Op Kreta was er een openbaar fonds voor de syssitia. Dit nam een helft van de Staatsinkomsten in en iedere burger droeg een tiende van de groenten van zijn land evenals een jaarlijkse som van geld voor elk slaaf hieraan bij. Dit fonds droeg niet enkel de uitgaven voor de maaltijden van de mannen en jongens boven een zekere leeftijd maar betaalde ook een som die voldoende was om de uitgaven te bekostigen die men zich op de hals haalde door de vrouwen, kinderen en slaven thuis te laten dineren.

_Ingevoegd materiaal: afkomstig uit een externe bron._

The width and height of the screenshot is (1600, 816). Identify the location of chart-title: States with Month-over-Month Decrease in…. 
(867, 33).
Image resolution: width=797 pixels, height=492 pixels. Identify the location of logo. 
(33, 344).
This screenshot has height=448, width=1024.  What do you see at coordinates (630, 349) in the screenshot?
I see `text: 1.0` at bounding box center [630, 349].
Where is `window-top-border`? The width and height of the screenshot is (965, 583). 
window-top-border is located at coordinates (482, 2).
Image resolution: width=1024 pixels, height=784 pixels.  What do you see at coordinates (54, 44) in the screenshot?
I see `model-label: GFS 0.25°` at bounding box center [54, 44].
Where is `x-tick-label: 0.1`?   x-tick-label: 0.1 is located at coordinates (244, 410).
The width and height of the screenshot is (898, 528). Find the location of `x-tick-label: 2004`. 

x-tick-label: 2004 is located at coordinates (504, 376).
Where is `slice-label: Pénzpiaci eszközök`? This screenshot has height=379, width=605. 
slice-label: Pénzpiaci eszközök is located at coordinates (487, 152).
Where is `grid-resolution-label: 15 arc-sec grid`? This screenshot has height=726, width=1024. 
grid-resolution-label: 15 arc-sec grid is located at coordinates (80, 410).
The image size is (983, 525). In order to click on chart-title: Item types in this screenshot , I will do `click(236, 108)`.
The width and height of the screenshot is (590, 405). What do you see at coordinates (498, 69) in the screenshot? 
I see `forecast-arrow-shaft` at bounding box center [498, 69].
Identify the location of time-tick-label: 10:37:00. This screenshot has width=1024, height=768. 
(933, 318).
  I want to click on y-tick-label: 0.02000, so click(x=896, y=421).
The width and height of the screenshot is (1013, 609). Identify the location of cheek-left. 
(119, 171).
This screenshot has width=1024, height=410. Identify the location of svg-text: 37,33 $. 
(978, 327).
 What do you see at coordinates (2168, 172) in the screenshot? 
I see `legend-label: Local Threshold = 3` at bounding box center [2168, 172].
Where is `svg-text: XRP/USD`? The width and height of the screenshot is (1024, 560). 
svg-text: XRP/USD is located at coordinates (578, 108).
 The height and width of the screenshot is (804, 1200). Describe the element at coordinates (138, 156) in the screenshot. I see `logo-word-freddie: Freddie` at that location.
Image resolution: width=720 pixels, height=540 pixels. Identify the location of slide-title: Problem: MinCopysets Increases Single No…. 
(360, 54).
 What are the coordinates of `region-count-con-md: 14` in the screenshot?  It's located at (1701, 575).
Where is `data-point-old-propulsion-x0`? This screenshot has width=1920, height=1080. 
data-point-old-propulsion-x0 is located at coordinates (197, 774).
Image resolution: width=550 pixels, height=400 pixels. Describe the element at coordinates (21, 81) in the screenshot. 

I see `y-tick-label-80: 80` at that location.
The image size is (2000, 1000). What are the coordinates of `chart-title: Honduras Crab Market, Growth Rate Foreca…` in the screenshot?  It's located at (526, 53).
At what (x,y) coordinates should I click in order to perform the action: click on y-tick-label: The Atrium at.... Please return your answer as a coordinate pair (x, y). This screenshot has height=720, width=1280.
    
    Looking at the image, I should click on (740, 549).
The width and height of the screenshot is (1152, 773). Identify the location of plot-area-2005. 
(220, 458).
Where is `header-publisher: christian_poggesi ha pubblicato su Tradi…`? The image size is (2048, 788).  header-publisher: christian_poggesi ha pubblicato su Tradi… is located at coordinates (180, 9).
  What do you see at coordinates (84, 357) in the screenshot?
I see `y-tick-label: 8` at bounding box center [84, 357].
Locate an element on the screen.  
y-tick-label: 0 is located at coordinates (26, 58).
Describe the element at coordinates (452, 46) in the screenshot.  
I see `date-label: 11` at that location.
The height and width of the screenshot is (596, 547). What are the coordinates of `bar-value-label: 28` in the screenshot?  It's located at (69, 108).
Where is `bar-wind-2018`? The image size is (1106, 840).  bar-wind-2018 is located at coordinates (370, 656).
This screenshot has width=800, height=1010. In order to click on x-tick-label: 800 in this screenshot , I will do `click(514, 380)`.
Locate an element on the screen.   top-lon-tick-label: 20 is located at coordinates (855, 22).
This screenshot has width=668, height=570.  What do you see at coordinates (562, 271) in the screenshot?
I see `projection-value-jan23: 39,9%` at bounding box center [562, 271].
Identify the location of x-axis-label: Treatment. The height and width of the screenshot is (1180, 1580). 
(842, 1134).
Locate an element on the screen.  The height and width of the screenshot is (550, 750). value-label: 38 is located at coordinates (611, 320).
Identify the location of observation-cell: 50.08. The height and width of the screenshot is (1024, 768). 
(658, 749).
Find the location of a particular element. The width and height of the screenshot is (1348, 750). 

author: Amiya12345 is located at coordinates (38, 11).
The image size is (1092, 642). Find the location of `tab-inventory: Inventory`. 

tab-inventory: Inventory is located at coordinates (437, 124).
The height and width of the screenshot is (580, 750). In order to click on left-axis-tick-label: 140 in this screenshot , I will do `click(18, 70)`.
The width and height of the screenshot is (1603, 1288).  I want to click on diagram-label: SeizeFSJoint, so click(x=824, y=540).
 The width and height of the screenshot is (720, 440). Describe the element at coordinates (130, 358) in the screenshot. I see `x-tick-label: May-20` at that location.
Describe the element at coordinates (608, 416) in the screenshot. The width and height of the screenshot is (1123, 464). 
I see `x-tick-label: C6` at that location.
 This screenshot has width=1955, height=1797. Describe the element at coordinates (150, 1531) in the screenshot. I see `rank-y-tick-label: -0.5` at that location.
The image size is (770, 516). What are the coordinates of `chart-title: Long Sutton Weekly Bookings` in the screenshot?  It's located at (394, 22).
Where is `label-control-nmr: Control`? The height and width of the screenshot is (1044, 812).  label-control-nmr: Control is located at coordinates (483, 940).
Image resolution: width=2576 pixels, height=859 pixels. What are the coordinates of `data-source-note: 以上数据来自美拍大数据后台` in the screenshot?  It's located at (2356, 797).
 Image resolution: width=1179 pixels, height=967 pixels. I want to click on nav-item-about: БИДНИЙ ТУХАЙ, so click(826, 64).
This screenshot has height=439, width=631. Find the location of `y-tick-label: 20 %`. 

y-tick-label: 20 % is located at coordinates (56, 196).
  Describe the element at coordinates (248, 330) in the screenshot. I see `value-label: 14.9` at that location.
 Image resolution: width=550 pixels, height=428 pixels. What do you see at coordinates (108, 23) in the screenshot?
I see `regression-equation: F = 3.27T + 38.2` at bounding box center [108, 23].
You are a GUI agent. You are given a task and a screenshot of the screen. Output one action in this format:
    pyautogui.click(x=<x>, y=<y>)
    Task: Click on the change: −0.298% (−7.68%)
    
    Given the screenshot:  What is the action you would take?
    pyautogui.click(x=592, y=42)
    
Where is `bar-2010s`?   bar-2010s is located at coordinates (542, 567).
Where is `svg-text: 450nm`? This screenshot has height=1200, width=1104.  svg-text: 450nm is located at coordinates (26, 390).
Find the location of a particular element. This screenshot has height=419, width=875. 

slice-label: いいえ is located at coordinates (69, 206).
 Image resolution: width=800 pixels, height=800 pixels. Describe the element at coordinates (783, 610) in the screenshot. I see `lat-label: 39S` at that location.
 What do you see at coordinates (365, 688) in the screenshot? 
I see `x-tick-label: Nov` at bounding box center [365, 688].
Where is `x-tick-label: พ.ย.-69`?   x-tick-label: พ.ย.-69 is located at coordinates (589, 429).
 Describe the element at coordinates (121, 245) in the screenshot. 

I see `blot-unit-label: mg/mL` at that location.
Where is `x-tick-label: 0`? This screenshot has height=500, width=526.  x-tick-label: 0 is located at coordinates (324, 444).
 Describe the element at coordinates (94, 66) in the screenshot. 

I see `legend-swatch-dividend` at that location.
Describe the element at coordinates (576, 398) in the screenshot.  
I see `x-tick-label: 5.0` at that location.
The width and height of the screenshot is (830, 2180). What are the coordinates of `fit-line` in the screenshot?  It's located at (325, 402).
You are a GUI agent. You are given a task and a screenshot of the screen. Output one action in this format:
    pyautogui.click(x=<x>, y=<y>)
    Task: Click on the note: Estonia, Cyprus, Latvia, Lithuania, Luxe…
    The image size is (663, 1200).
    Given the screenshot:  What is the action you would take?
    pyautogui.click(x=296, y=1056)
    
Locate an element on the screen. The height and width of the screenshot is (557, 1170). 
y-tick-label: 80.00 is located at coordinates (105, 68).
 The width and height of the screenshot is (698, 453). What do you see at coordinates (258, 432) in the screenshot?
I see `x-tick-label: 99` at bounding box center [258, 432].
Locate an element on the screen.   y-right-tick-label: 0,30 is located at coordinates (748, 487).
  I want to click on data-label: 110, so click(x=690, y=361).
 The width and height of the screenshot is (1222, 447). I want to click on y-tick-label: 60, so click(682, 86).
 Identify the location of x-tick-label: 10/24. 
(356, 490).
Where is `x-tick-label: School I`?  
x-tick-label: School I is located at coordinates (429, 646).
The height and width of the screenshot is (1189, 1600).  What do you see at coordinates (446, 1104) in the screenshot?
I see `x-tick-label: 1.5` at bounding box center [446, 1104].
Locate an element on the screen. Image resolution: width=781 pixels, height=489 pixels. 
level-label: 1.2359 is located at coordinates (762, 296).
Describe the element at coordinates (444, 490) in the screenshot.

Deze gezelschappen, die samen dineerden, werden hier hetairiai genoemd. De jongens, die bij hun vaders op de grond zaten, kregen slechts de helft van de hoeveelheid vlees die een volwassene kreeg. De jeugd dineerden samen en moesten op hun ouders wachten; zij moesten ook tevreden zijn met een hoeveelheid van wijn die hen werd toegemeten uit een grote kom aangelengde wijn, terwijl de oudere mannen hun bekers konden bijvullen wanneer zij dit wilden. Hier, evenals in Sparta, waren er straffen voor onmatigheid. Na de maaltijd werd er enige tijd gesproken over politiek en andere onderwerpen, voornamelijk ter de instructie van de jeugd.

De banketten die door Homerus worden verhaald staan in verband met deze traditie. Men treft ook aanwijzingen voor gemeenschappelijke maaltijden aan in zowel Carthago als Rome. En volgens Aristoteles[3] was het reeds eerder wijdverspreid onder de inwoners van Oinotria in Zuid-Italië.